The cholera vaccine is relatively easy to administer, but the mass campaign presents some major logistical challenges. “The vaccine against cholera is taken orally, is easy to administer, and is more than 60% effective,” says Madi Foura Sassou, MSF’s emergency coordinator in Gambella. “However, the campaign requires a great deal of organisation, in terms of logistics and staff.”
The vaccine, which must be stored between 2° and 8°C, needs to be transported in refrigerated trucks from the capital, Addis Ababa, to the vaccination sites, and then kept in portable coolers. More than 300 MSF staff have been deployed in the refugee camps and surrounding villages, with medical teams administering the vaccine and community health workers raising awareness about the campaign amongst refugees and locals.
MSF teams are vaccinating children of one year and over and adults excluding pregnant women. Fixed vaccination sites are being staffed by teams of five, while mobile teams of two are travelling door-to-door to provide vaccinations within people’s houses and tents.
In the first round of the campaign, 151,723 people – or 85% of the target population in the refugee camps – were vaccinated against cholera. This is a good coverage rate despite the overestimated population. Each one received a vaccination card enabling them to receive the second dose of the vaccine. The second round of the campaign began on 15 August and will last for two weeks.
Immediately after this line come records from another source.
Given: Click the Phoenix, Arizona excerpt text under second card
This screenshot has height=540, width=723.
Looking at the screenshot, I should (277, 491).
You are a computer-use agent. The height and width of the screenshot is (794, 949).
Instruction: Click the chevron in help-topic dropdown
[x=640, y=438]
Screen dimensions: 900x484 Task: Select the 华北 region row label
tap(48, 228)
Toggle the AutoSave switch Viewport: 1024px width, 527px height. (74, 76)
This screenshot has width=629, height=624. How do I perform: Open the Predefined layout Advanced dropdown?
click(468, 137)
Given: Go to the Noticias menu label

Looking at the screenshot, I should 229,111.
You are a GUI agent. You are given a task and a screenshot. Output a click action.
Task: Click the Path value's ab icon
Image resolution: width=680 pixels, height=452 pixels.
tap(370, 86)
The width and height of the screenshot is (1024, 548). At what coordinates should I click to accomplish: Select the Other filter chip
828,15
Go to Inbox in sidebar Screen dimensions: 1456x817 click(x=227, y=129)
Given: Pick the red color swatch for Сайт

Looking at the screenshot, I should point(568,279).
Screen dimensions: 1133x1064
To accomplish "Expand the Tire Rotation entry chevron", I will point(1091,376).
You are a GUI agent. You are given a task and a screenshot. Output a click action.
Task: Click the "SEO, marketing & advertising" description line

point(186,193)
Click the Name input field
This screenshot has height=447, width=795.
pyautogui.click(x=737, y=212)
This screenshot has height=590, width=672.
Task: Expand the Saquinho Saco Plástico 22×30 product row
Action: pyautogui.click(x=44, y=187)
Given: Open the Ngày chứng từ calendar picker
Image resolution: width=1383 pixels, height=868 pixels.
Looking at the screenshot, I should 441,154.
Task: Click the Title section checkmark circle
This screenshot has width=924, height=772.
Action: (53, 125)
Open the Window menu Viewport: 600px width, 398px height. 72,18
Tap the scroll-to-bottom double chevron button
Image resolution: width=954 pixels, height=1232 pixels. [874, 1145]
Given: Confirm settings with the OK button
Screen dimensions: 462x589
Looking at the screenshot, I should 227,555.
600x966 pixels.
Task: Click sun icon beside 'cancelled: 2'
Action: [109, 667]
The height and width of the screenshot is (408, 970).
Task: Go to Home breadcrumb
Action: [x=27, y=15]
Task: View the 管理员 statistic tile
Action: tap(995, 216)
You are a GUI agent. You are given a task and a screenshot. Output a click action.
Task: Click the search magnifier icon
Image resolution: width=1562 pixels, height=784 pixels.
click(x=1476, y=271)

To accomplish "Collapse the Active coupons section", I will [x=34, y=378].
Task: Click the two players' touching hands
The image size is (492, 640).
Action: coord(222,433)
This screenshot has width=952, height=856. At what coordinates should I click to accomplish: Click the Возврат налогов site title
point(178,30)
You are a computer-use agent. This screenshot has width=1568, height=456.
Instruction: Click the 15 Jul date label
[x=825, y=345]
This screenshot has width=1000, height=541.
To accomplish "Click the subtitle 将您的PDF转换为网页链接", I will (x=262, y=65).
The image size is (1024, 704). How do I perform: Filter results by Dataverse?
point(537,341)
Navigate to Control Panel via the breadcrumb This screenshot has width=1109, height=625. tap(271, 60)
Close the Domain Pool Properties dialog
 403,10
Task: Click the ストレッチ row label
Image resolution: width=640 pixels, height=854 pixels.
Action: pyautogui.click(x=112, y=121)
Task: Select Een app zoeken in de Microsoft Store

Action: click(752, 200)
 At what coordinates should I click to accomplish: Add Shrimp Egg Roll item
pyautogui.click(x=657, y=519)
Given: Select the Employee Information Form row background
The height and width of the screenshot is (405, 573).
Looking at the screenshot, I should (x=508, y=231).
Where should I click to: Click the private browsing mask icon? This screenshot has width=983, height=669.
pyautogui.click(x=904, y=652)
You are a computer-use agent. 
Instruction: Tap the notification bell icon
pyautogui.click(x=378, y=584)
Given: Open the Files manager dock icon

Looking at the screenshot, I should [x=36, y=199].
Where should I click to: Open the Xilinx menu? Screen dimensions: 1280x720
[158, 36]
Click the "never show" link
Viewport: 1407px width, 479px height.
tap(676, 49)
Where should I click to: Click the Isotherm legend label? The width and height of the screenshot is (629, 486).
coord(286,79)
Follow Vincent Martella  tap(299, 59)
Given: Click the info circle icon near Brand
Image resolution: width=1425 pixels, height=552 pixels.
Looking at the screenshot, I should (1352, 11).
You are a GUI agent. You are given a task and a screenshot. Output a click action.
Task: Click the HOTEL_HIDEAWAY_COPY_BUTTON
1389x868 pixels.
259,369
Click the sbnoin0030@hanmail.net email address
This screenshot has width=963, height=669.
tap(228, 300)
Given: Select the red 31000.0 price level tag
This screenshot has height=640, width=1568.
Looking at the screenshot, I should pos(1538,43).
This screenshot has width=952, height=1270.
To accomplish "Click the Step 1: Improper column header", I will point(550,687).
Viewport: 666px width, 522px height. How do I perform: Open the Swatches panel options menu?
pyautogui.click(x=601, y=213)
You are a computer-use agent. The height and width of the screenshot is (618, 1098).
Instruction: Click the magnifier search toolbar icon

All those vaccinated also receive a bar of soap, as one of a number of measures – which include vaccinations, good hygiene, and water and sanitation provision – to limit the risk of cholera breaking out.
The mass vaccination campaign is being supported by the Ethiopian authorities, and conducted under the supervision of a committee which includes health authorities and the Administration for Refugee and Returnee Affairs (ARRA), with technical support provided by UN agencies including the World Health Organization, UNHCR and UNICEF.
Heavy rains, which occur frequently at this time of year, have threatened to disrupt the campaign at times, but the teams have been well prepared for all eventualities, while both refugees and the host community understand the importance of the vaccinations to protect against a possible epidemic.
MSF provides medical care to South Sudanese refugees in Pagak and Matar transit centres as well as in Letchuor, Kule and Tierkidi camps and in Itang. MSF provides also water and sanitation services in Pagak, Kule, Tierkidi and Gambella, in Ethiopia.